I am involved with Teacher preparation now (undergrad and grad) and the students entering the teaching field, while still mostly women, are no longer as smart and curious as in the old days. In addition, with the de-professionalization of teaching (here's the curriculum, don't deviate) and the requirements of No Child Left Behind (endless testing of often meaningless trivia), many of the remaining inspired teachers are simply getting out of the field. Helicopter parents, incompetent administrators, and parents with lawyers second-guessing everything that happens in the classroom finishes off the rest of the good teachers.
What this really means is that the "generalists" in the gradeschool classrooms who need to know a little about a LOT of things, or at least how to show students HOW to learn, or simply model curiosity, - are simply not there. The students I run into in teacher prep are rarely curious about anything more than might be on the next exam. I don't think this is unique to teacher prep but since these students have potentially 30-40 years in front of THEIR students, this incurious installed learning infrastructure will potentially be with us for a very, very long time. Of course we know that half of all new teachers leave the field within 5 years. Guess which teachers stay, and which ones leave.
As the great Mogambo says, "We are all freakin' doomed!"
Rev Karl
My wife is a senior teacher in the UK. Your description sounds EXACTLY parallel to hers.
Scary
Rev Karl and pondlife, my wife has been teaching here in Lithuania since she graduated from the Pedagogical Institute (yeah, I know, that dates me, if anyone knows the local folkways). Add Lithuania to the list of countries with a teaching system under severe stress. Rev Karl's phrase "here's the curriculum, don't deviate" really sums it up. What a succinct way to describe de-professionalization. A flickering ray of hope, however: in discussions of what to do, more and more people refer to the need for professional respect, and that is not just a code phrase for higher pay. There is increasing awareness that the generations that transformed Lithuania from a rural backwater to an industrial backwater (sorry, couldn't resist...) are aging, and replacements are desperately needed. Without good teaching, those replacements won't be coming any time soon.

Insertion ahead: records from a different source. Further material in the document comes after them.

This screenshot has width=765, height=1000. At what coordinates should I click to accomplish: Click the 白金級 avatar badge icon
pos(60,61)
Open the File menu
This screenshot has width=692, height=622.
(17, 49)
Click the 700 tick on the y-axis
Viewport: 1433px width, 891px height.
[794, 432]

Economic efficiency dictates that one keep his nose to the grind stone.
Along with poor employment prospects and students unmotivated to do the hard work of math and science, we are starting to see the negative externalities caused by the obsession of American business with efficiency. Efficiency, say many capitalists, is the end-all and be-all of pleasing the stockholders. So we work the engineers harder, pay them less and dispose of them when the stock price drops. Who is motivated to enter that field? High efficiency means sacrificing reliability, thoughtfulness and planning. When we were turning out engineers, we were inspired by Kennedy and challenged to go to the moon. Many felt a purpose in becoming engineers. The lack of commitment which employers show toward their employees has consequences which we are beginning to feel.
You've got to remember that this lack of skill has been one of the prime objectives of our educational system. This lack of skill is a measure of our success. Earlier in the last century, we had not gotten our schools sufficiently well organized to guarantee failure. Now we have.